Obesity‐induced inflammation contributes to the development of obesity‐related metabolic disorders such as insulin resistance, type 2 diabetes, fatty liver disease, and cardiovascular disease. In this study, we investigated whether dietary capsaicin can reduce obesity‐induced inflammation and metabolic disorders such as insulin resistance and hepatic steatosis. Male C57BL/6 obese mice fed a high‐fat diet for 10 weeks received a supplement of 0.015% capsaicin for a further 10 weeks and were compared with unsupplemented controls.
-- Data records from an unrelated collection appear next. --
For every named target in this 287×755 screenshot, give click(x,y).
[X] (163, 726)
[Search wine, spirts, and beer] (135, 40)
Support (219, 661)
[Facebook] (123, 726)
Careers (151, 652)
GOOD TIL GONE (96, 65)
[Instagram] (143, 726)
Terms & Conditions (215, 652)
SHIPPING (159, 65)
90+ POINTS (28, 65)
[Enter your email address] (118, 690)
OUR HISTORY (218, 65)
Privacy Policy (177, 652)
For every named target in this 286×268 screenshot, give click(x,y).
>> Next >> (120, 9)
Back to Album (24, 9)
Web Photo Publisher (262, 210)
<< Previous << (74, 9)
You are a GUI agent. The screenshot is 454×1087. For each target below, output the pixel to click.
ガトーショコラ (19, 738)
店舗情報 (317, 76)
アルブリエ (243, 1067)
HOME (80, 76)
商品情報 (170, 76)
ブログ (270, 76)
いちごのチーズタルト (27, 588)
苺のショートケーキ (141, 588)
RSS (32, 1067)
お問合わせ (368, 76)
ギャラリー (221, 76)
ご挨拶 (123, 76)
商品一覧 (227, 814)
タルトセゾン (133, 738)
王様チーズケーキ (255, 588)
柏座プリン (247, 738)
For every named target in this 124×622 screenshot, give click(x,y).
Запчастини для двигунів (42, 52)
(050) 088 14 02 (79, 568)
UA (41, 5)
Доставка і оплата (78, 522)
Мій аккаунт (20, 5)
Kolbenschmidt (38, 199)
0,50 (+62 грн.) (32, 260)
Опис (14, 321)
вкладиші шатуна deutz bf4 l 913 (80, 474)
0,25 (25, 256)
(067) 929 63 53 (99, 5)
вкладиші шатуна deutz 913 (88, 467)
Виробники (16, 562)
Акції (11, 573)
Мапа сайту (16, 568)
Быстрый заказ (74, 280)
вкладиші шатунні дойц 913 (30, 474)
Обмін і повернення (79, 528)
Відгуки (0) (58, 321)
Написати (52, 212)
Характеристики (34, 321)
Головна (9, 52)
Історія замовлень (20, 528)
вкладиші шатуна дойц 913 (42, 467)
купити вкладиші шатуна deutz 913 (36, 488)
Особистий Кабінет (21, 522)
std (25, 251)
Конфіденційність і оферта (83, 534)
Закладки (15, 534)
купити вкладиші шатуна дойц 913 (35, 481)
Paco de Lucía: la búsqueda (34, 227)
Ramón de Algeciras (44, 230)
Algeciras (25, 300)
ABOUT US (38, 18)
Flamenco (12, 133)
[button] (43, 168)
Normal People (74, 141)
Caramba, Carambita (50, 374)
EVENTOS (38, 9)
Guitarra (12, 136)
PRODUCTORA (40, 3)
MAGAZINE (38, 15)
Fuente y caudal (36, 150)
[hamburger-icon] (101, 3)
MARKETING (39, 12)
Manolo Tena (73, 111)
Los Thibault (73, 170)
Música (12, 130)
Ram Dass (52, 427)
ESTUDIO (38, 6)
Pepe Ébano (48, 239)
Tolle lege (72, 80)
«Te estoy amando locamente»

Glucose intolerance was estimated by glucose tolerance tests. Transcripts of adipocytokine genes and the corresponding proteins were measured by reverse transcription‐PCR and enzyme‐linked immunosorbent assay, and macrophage numbers were determined by flow cytometric analysis. Transient receptor potential vanilloid type‐1 (TRPV‐1), peroxisome proliferator–activated receptor (PPAR)‐α, and PPARγ coactivator‐1α (PGC‐1α) mRNAs were also measured by RT‐PCR, and PPARα luciferase assays were performed. Dietary capsaicin lowered fasting glucose, insulin, leptin levels, and markedly reduced the impairment of glucose tolerance in obese mice. Levels of tumor necrosis factor‐α (TNFα), monocyte chemoattractant protein‐1 (MCP‐1), and interleukin (IL)‐6 mRNAs and proteins in adipose tissue and liver decreased markedly, as did macrophage infiltration, hepatic triglycerides, and TRPV‐1 expression in adipose tissue. At the same time, the mRNA/protein of adiponectin in the adipose tissue and PPARα/PGC‐1α mRNA in the liver increased. Moreover, luciferase assays revealed that capsaicin is capable of binding PPARα. Our data suggest that dietary capsaicin may reduce obesity‐induced glucose intolerance by not only suppressing inflammatory responses but also enhancing fatty acid oxidation in adipose tissue and/or liver, both of which are important peripheral tissues affecting insulin resistance. The effects of capsaicin in adipose tissue and liver are related to its dual action on PPARα and TRPV‐1 expression/activation.